— ABOUT THIS EXERCISE —
Copy out the full set of records. Keep every word the same.

-- MATERIAL FOR THIS TASK follows --

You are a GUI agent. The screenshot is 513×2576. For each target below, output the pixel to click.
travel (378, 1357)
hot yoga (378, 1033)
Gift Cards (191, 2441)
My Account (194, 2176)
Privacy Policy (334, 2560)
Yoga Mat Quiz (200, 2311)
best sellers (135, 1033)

-- MATERIAL FOR THIS TASK concluded --

— ANSWER SPACE —
You are a GUI agent. The screenshot is 513×2576. For each target below, output the pixel to click.
travel (378, 1357)
hot yoga (378, 1033)
Gift Cards (191, 2441)
My Account (194, 2176)
Privacy Policy (334, 2560)
Yoga Mat Quiz (200, 2311)
best sellers (135, 1033)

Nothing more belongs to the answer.